Data supplied >>
+---+

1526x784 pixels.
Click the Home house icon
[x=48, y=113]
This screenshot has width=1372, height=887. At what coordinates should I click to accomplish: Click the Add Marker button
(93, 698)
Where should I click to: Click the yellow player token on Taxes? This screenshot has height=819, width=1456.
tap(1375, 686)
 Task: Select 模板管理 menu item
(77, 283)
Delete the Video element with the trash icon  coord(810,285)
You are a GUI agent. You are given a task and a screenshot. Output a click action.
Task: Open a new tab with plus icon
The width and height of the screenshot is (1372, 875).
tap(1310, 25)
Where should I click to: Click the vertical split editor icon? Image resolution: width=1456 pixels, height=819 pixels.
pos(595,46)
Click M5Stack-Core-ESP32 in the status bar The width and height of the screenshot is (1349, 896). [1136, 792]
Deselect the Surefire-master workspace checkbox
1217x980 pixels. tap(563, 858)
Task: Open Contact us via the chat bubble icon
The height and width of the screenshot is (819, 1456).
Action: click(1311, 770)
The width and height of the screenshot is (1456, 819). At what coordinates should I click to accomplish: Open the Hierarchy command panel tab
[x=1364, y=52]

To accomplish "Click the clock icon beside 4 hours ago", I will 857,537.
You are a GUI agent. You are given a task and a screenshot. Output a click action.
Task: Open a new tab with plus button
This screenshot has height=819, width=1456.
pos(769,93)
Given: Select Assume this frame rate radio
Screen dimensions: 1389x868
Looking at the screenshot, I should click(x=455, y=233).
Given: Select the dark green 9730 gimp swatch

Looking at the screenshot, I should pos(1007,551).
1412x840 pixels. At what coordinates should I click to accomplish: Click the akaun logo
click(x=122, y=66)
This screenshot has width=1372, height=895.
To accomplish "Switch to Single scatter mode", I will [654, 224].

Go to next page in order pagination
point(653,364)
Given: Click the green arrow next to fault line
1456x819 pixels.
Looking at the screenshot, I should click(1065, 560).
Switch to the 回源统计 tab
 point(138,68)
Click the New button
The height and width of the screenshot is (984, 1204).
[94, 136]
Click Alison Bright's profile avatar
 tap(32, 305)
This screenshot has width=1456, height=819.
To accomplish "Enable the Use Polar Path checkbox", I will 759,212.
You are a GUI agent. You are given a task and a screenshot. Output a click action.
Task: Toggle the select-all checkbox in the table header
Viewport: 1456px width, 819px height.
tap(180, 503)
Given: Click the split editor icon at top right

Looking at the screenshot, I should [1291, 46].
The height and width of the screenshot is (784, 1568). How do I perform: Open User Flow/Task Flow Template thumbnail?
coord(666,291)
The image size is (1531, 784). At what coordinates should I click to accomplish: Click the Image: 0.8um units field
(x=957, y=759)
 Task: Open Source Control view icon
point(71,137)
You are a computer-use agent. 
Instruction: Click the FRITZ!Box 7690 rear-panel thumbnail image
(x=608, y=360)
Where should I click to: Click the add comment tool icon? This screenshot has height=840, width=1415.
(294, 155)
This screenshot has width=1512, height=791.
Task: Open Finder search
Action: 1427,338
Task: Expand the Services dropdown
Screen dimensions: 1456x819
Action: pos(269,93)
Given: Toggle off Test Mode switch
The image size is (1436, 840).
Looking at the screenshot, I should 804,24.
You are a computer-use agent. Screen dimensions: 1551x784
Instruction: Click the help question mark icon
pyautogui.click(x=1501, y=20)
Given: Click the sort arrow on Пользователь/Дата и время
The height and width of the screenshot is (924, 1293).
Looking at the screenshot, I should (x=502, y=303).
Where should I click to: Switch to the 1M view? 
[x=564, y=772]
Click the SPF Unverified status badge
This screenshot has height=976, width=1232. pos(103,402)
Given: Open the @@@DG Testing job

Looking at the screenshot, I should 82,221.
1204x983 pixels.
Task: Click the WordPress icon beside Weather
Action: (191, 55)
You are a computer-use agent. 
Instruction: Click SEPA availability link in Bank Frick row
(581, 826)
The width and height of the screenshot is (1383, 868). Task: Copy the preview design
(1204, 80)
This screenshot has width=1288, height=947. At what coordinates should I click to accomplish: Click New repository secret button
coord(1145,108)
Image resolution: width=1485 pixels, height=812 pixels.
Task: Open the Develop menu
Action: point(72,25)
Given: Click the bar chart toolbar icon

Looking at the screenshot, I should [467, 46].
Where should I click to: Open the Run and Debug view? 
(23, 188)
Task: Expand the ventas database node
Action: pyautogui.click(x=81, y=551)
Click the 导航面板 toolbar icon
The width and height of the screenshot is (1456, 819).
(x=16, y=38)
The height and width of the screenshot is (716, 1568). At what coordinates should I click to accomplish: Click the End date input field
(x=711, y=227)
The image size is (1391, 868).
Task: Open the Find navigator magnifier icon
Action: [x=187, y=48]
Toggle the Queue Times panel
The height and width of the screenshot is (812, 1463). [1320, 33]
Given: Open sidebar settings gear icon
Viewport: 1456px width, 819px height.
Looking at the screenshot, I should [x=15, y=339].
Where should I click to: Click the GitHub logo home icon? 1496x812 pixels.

+---+

What is being asked >> All lines that include the word "with" must be copied from the material above.

Answer for this exercise >>
Delete the Video element with the trash icon  coord(810,285)
Task: Open a new tab with plus icon
Task: Open a new tab with plus button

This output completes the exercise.